No matter how one feels about Daly or her all-female classes, it is important to recognize how popular perceptions of her situation have been shaped by the general backlash against feminism, gay rights, and affirmative action. In the late 1960s and early 1970s, writers such as Kate Millett and Robin Morgan were taken seriously by the press. Now, neo-con feminists such as Camille Paglia, Christina Hoff Sommers, and Katie Roiphe -- women more likely to defend patriarchy than to overthrow it -- are media darlings. In this context, Daly's influential theories and ideas are easily dismissed (in a column in the Boston Herald, Rita Colorito actually wrote that Daly's brain had "atrophied"), and her creation of an alternative feminist vocabulary is mocked as a sign of lunacy. The mainstream and even the gay media have swung so far to the right that standards of "fairness" and "balance" are completely off-balance.

But the declining stock of feminism is not the only social change that hurts Daly.
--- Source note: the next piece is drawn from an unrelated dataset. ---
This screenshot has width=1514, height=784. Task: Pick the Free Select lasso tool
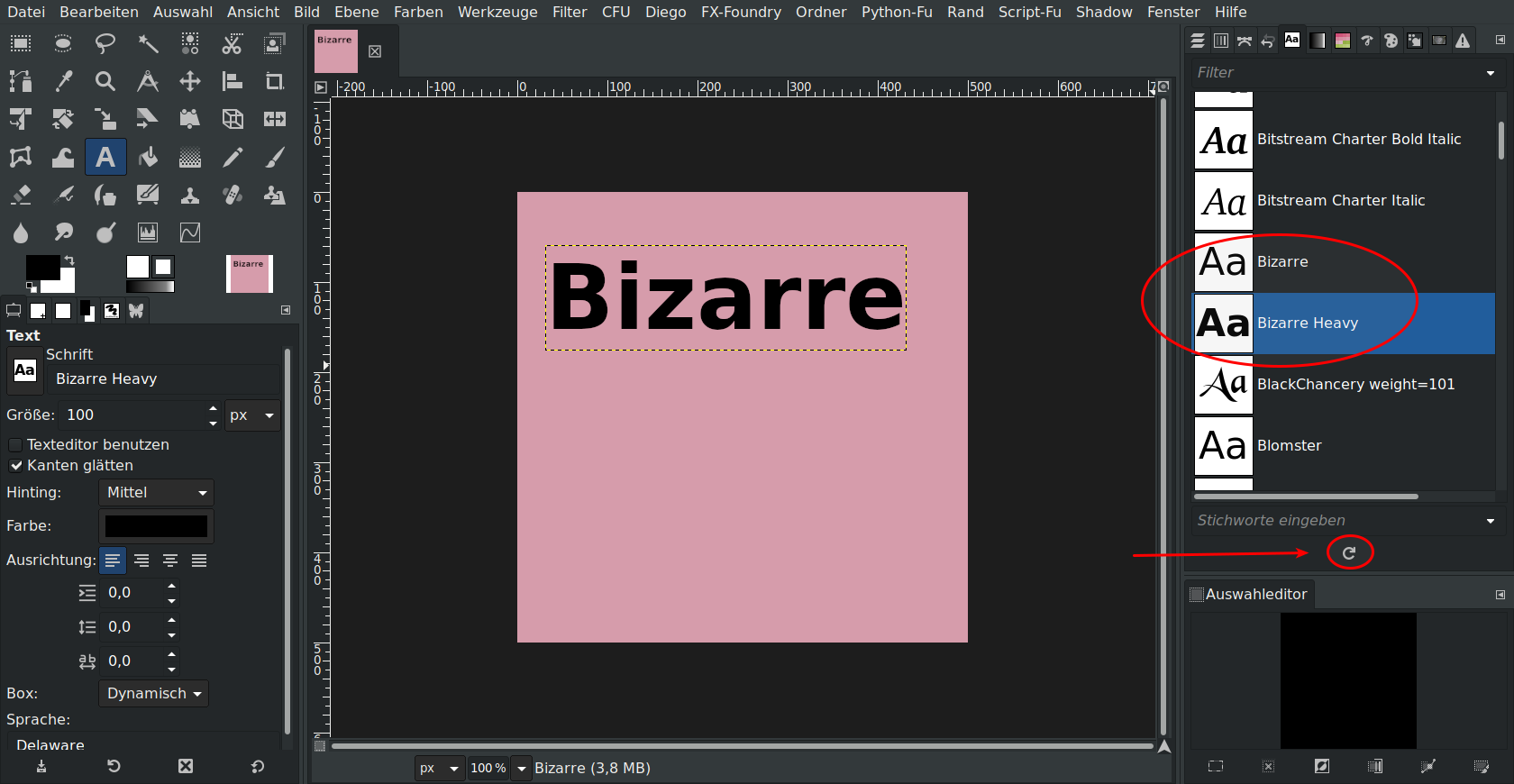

The very notion of academic freedom -- so central to the social change of the 1960s -- has come under attack. This is particularly true in Catholic institutions, which during the postwar period fought for independence from the Church to combat the perception that they provided a narrow, close-minded education. As the New York Times reported in February, a committee of American bishops issued rules last November -- in response to a Vatican mandate -- to make Catholic universities and colleges more answerable to the Catholic Church. The bishops proposed, among other things, that all university presidents be "faithful Catholics" and take an "oath of fidelity" to the Church; that the majority of faculty positions be filled by "faithful Catholics"; and that all theology professors be approved by Church officials. Goodbye academic freedom, goodbye free inquiry, goodbye Mary Daly.
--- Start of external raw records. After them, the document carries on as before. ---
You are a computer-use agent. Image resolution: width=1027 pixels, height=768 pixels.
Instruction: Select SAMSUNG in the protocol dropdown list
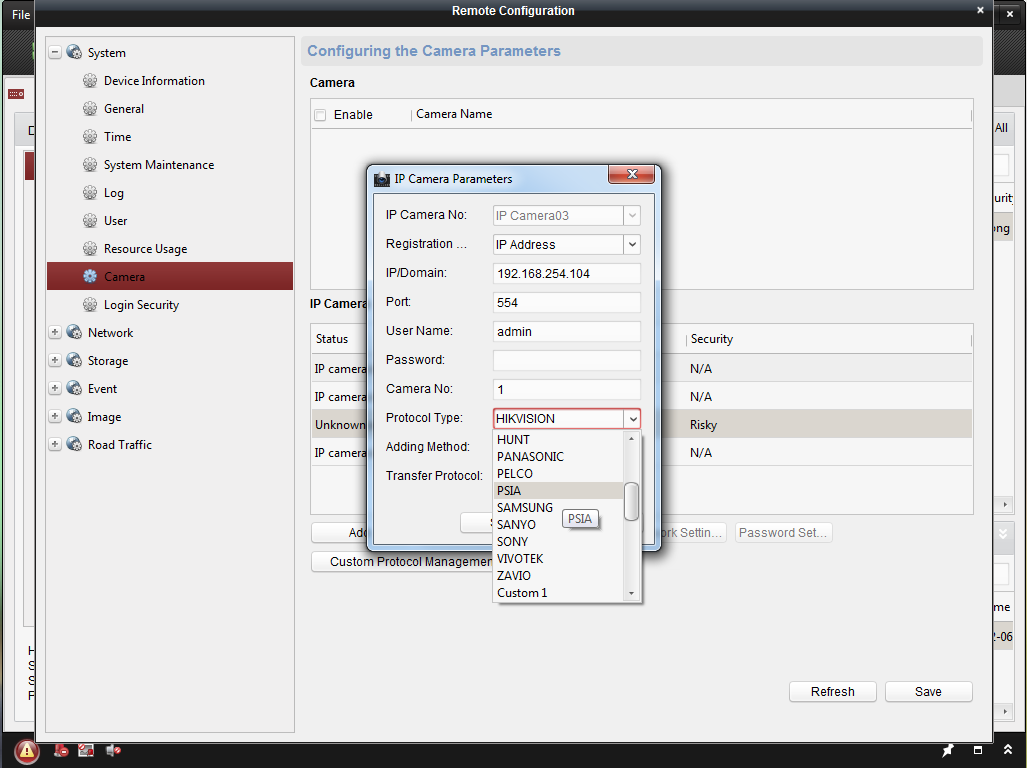(x=525, y=508)
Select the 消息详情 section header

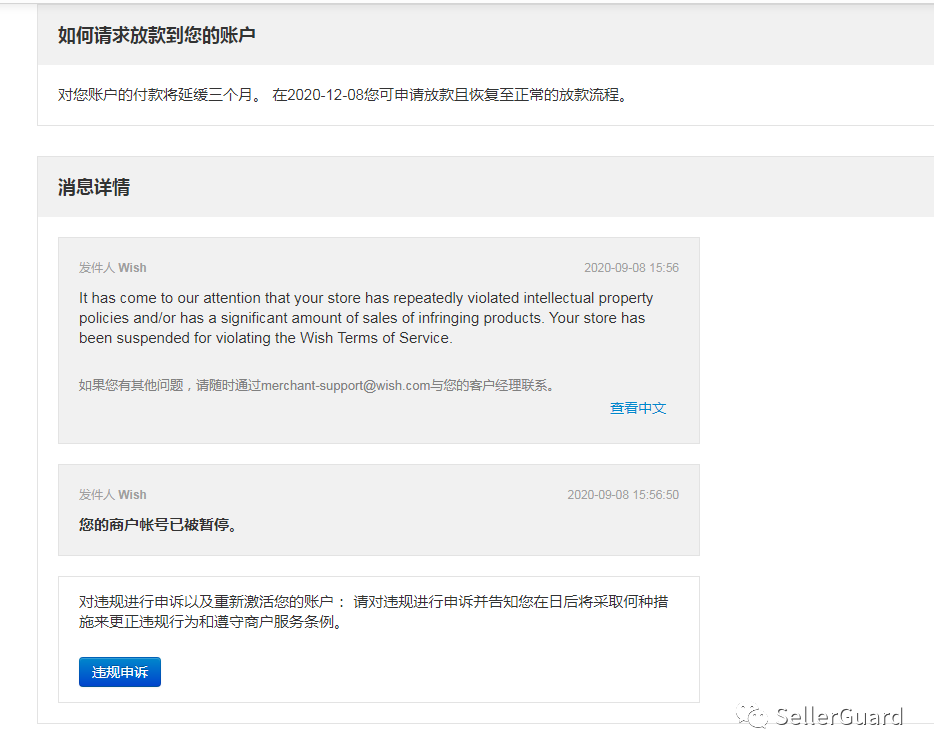click(x=95, y=186)
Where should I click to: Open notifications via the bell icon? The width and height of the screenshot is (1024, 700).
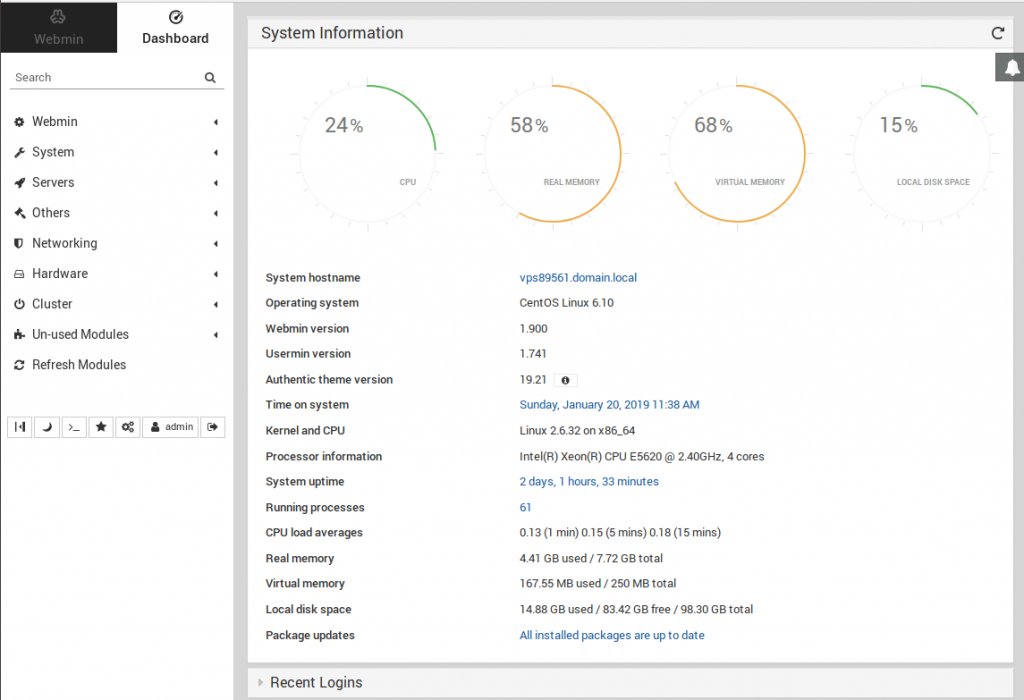(1013, 66)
Instead of exploring this social context, however, the media have for the most part parroted Boston College's line that Daly had to go because her desire to teach all-women classes was "unfair." By pounding home the idea of "fairness," both BC and the press look reasonable and open-minded. But this way of framing the issue is misleading and false. Given the position of women in the Catholic Church and American culture, Daly's desire to teach women-only classes is not, as BC would have people believe, analogous to a white teacher's trying to exclude black students. It's more like a black teacher's excluding white students. That, of course, is a much more complicated issue; a spirited debate is in fact going on right now about the usefulness (and existence) of all-black grammar and high schools in New York City.

What's more, the focus on "fairness" and "tolerance" seems rather selective when one considers the way BC tailors its student services to meet the needs of heterosexual observant Catholics at the expense of everyone else. Articles about the Daly controversy never mention that Boston College has, for 29 years, refused to acknowledge, fund, or grant official status or space to a gay and lesbian student group. Nor has it put into place any emotional, psychological, or medical support services for queer students. Is that fair?
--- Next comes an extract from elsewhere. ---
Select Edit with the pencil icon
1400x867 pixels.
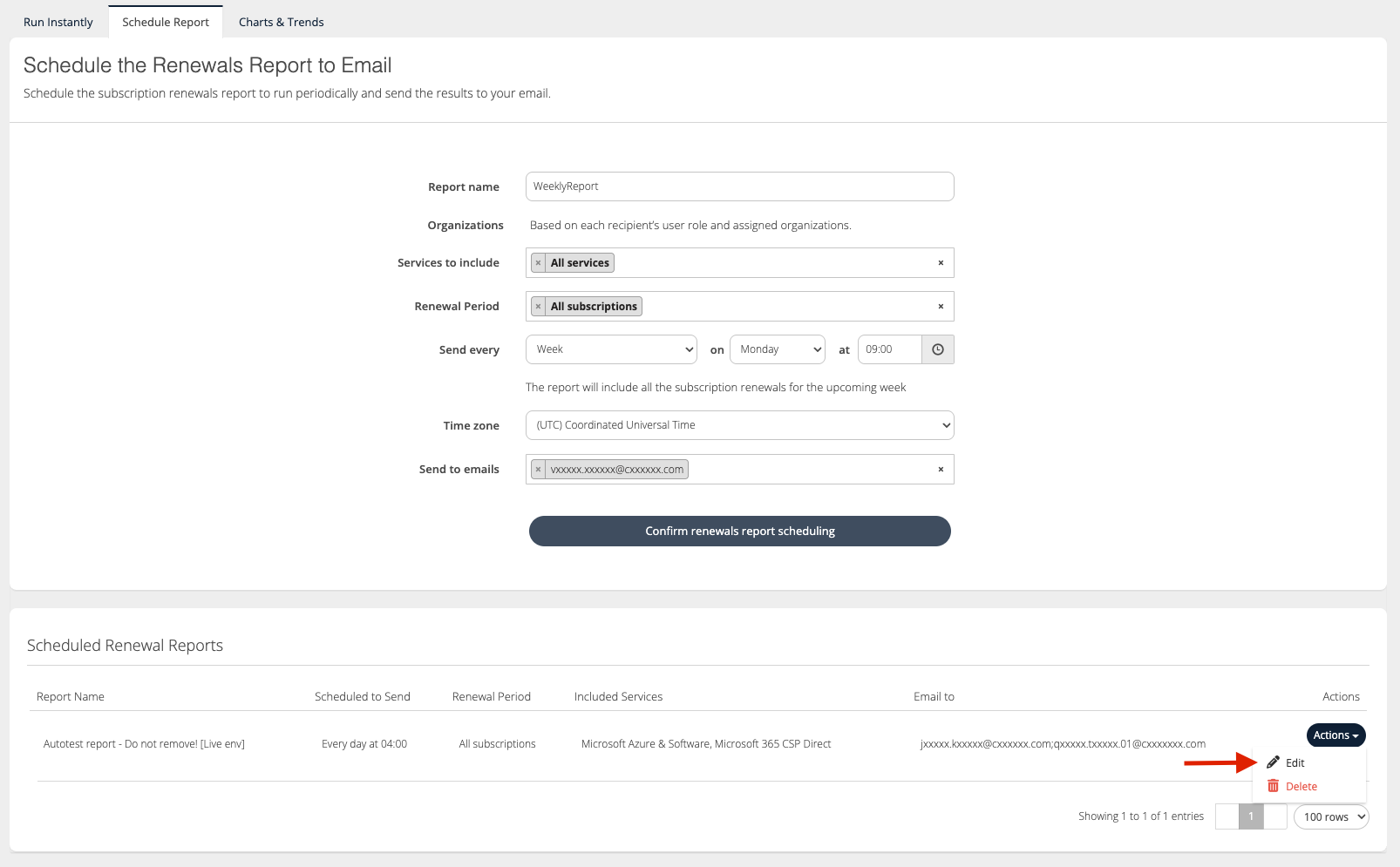pos(1294,763)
The media also never mention that Boston College's health service will not dispense condoms or supply information on safe sex or birth control, other than endorsing abstinence. Is that fair?

And what about the institution of which BC is part -- the Catholic Church itself? The Jesuits who run Boston College have many other schools, called seminaries, that are predicated on excluding women, whom the Church does not allow to serve as priests. This kind of unfairness, of course, is why Daly wrote The Church and the Second Sex in the first place -- to effect positive change in an institution that treats women as second-class citizens.

Boston College, as a private institution, can make whatever rules it chooses. And as a religious institution, it is exempt from anti-discrimination laws by which public institutions have to abide. But this does not mean that the school's administration is fair to women, queers, or even -- maybe especially -- independent thinkers. When the Center for Individual Rights and the Vatican set the media's standards for fairness, that may be hard to remember.